*Records for this exercise*
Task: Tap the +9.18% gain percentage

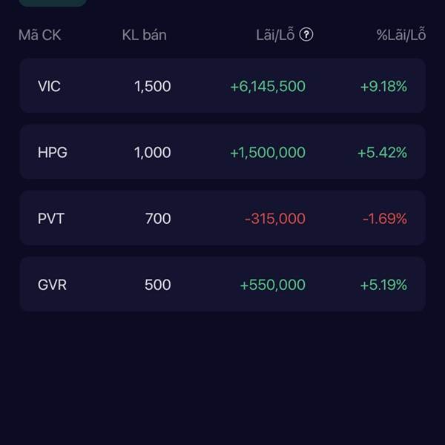Action: 383,86
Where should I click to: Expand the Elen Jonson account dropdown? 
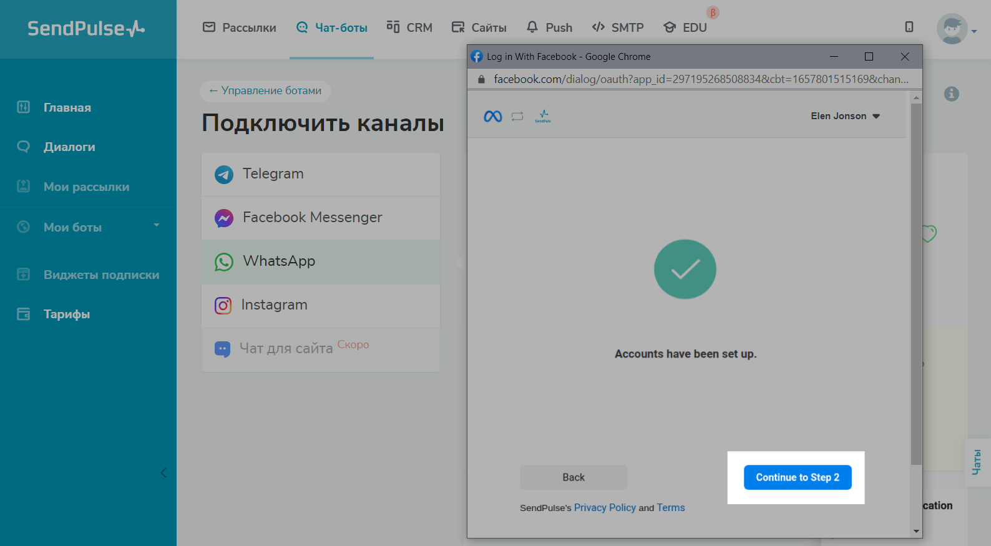(845, 116)
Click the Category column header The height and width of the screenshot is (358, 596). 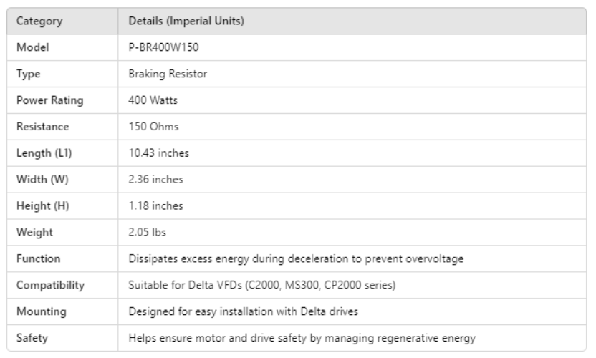pyautogui.click(x=39, y=21)
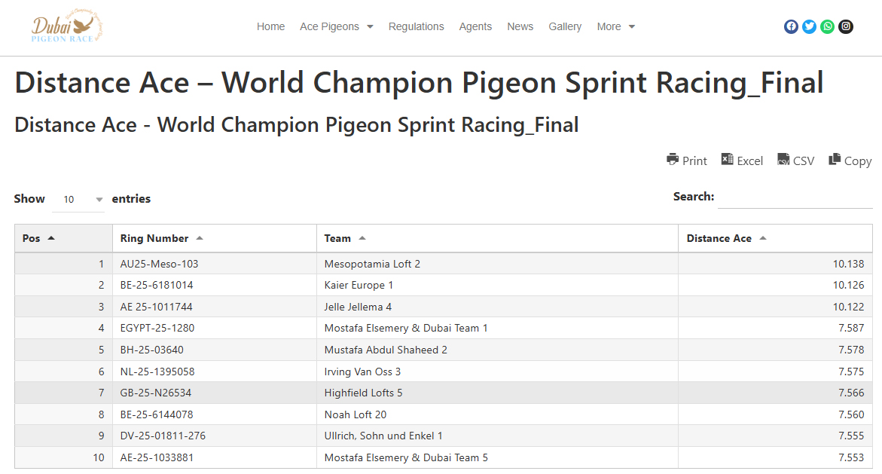Expand the More menu
882x474 pixels.
click(x=616, y=26)
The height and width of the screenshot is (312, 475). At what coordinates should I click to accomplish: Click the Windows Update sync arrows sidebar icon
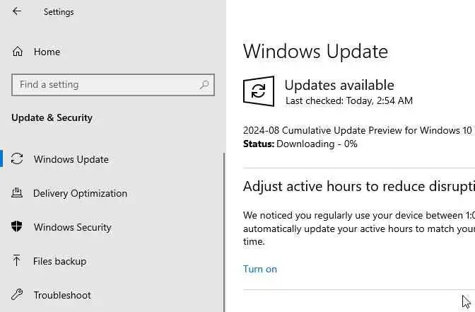click(x=18, y=159)

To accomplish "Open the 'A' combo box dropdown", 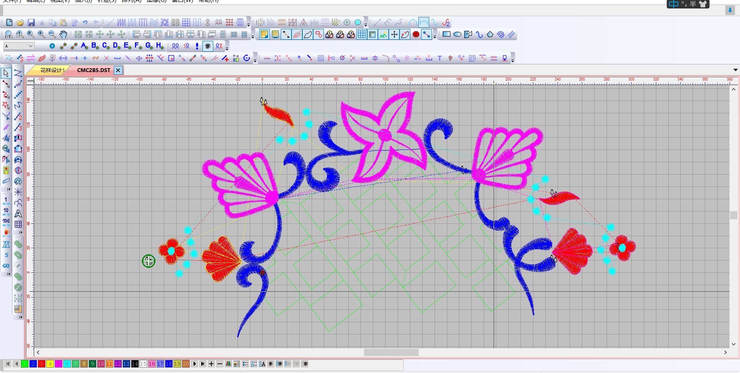I will pyautogui.click(x=30, y=46).
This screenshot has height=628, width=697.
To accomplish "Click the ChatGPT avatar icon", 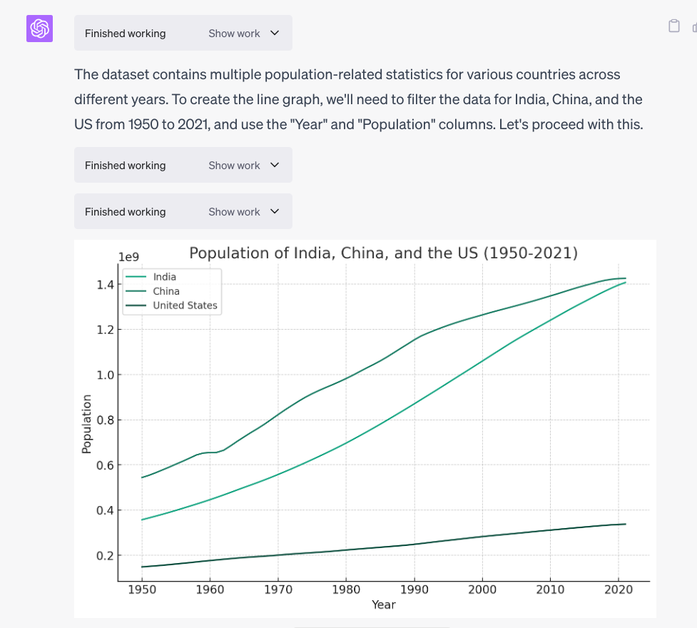I will click(39, 29).
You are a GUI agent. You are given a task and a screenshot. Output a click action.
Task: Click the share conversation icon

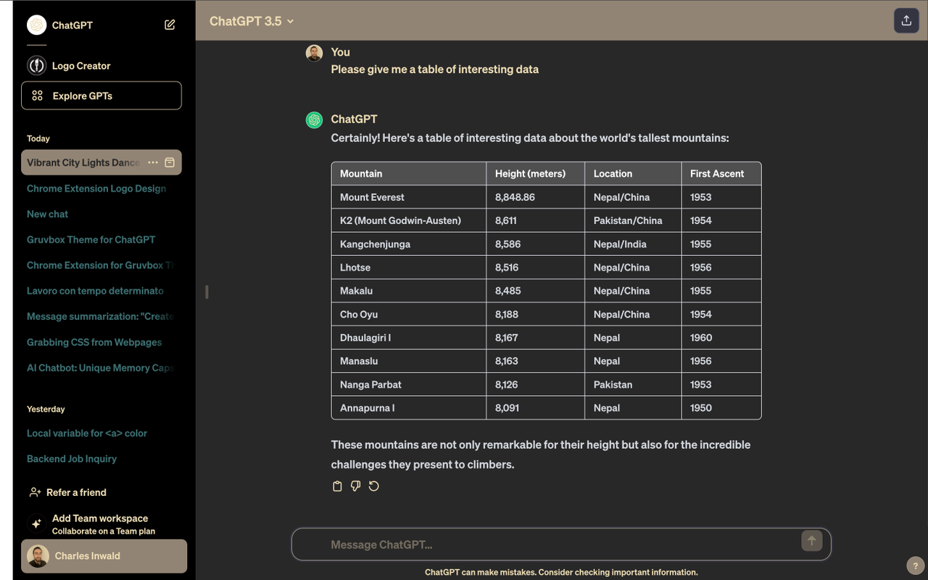point(906,20)
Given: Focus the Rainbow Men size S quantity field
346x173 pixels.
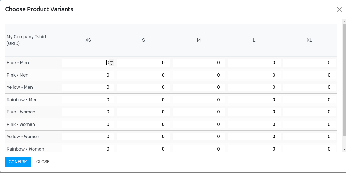Looking at the screenshot, I should tap(143, 100).
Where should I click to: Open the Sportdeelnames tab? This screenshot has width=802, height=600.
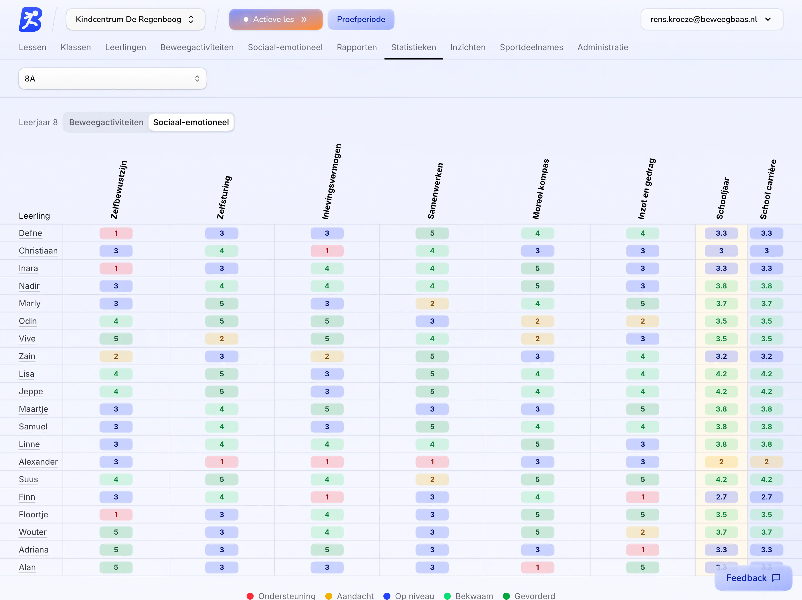(x=532, y=47)
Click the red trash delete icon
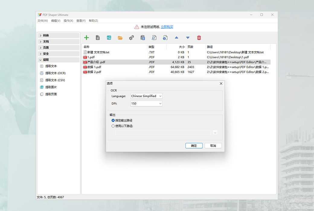 (199, 37)
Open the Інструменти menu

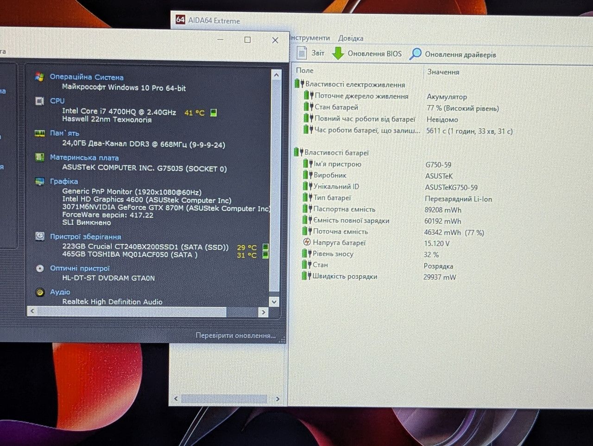(x=310, y=38)
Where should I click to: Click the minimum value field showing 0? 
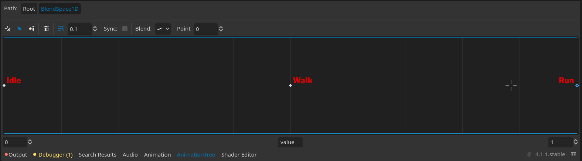[x=15, y=142]
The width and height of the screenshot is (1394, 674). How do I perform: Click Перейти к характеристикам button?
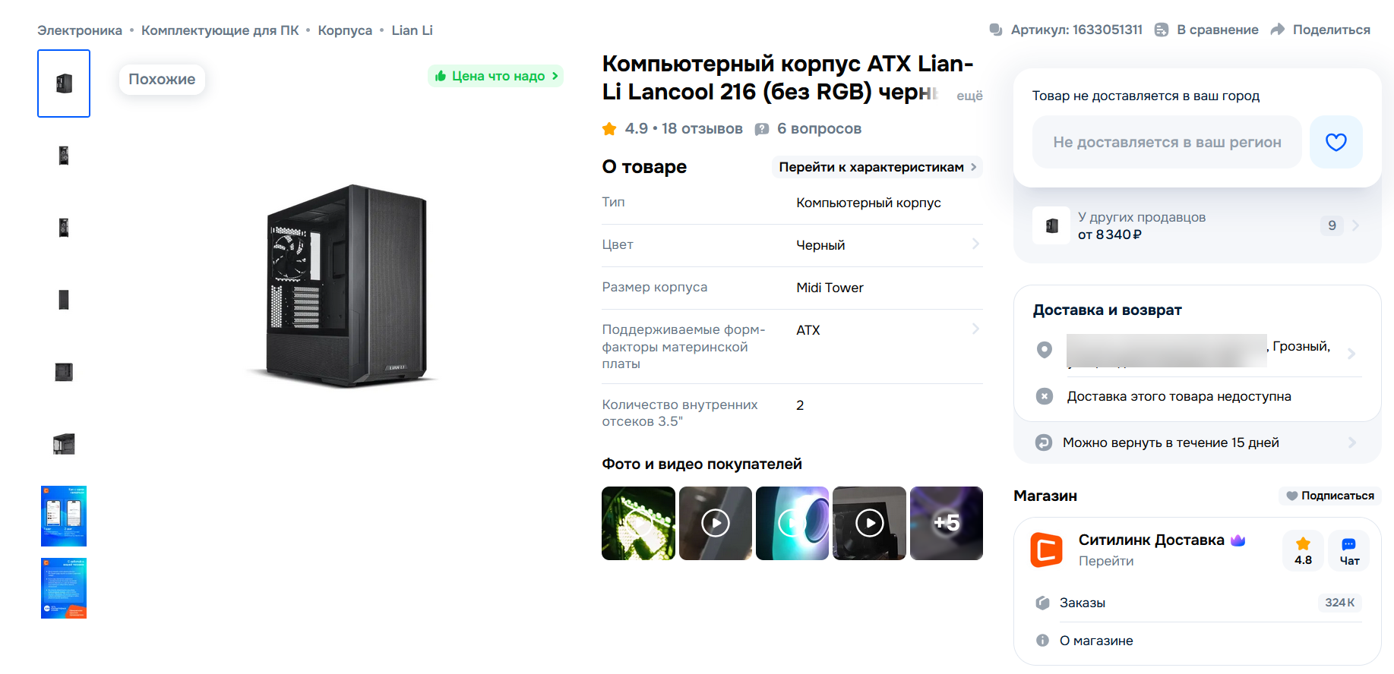tap(877, 167)
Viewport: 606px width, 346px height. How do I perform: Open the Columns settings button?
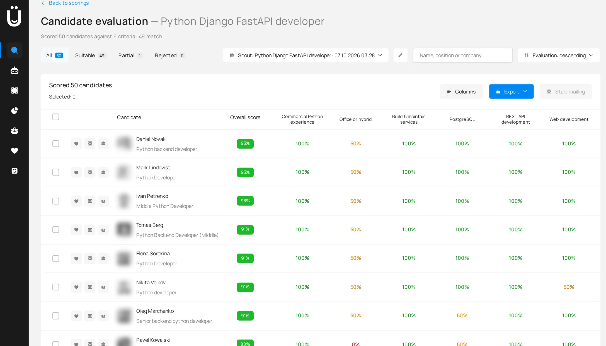pos(462,92)
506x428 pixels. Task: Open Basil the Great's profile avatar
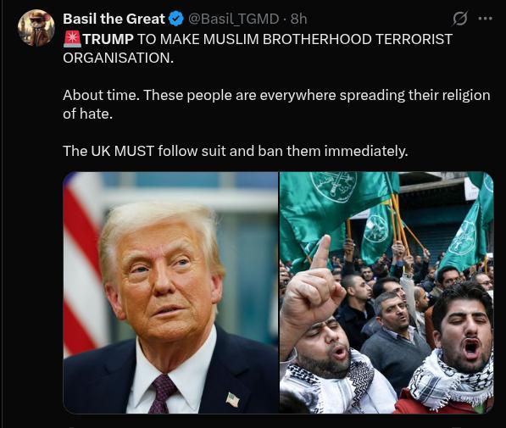click(x=36, y=28)
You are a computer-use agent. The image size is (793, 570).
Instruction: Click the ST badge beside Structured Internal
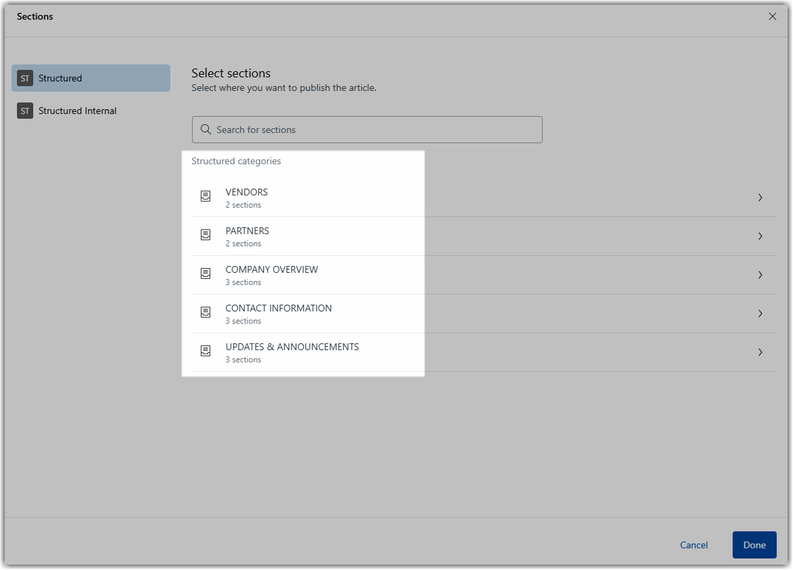[25, 111]
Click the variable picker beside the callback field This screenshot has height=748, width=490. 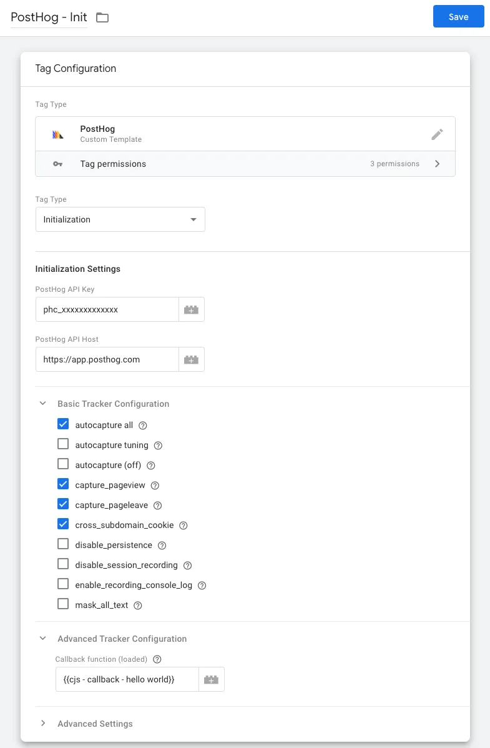click(x=212, y=680)
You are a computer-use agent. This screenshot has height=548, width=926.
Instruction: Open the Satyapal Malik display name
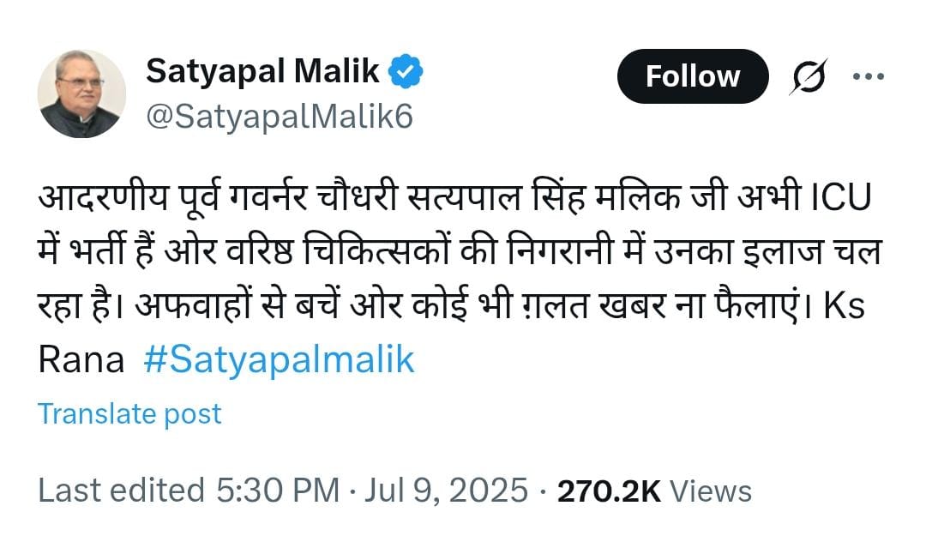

*What the task asks*
Across all the material above, work out how many lines hold the word "agent", and answer with that number only.

*Task solution*
3